Numerical Simulation of Copper Migration in Single Crystal CdTe

Absorber material with high and stable p-type doping that does not impede free carrier lifetime is the key component enabling efficiency and stability improvements in thin-film CdTe technology. To better understand the compensation mechanism and the metastable effects related to Cu acceptors, the most common p-type dopant in CdTe, i.e., a detailed kinetic model describing the behavior of intrinsic and Cu-related defects in this material, has been developed and applied for the first time. Migration and reactions of these point defects in single crystal CdTe have been investigated by solving diffusion-reaction equations in the time-space domain self-consistently with free carrier transport. The simulation results supported by reasonable match to experimental data have shed light on the nature of limited Cu incorporation (also known as the Cu solubility limits) and Cu self-compensation during the annealing and cooling processes.

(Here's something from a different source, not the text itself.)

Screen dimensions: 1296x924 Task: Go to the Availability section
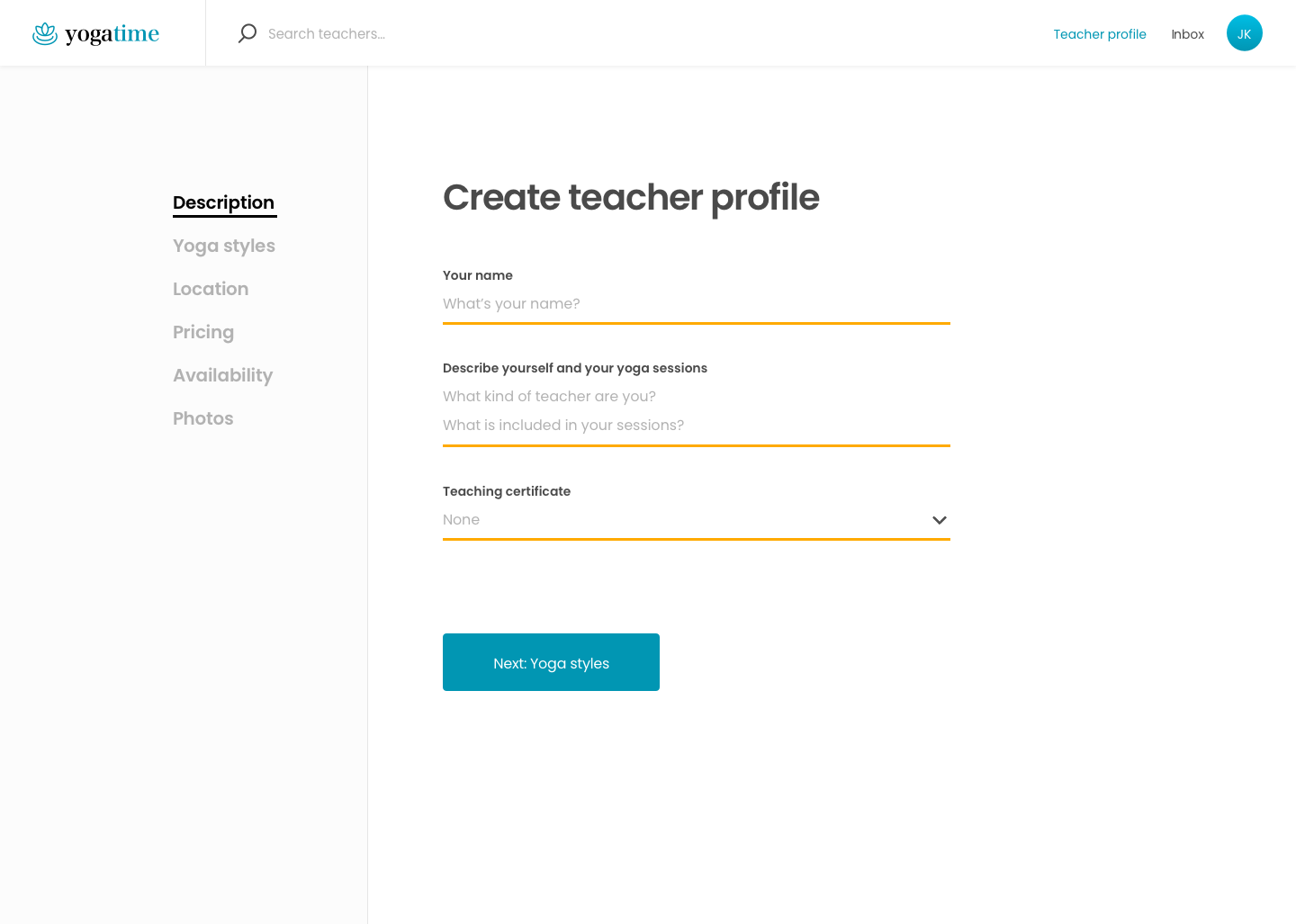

Simulating Cl diffusion in polycrystalline CdTe

Most theoretical treatments of grain boundary (GB) diffusion start with the model developed by Fisher over sixty years ago, where a bulk material with a low diffusion constant is bisected by a narrow slab with high diffusivity (the GB). For this system, Fisher derived two coupled differential equations, the second involving a first order derivative. While Fishers model can be applied to more general situations, it can be very cumbersome to implement in cases where the GBs are only piecewise linear and/or intersect at arbitrary angles. In this work, we develop an alternate model involving only second order derivatives that is more conducive to simulating arbitrary GB geometries, but yields results that are equivalent to those one would obtain from Fishers. We apply our model to the problem of Cl diffusion in CdTe, using it to obtain Cl concentration profile data that is similar to those obtained in recent experiments.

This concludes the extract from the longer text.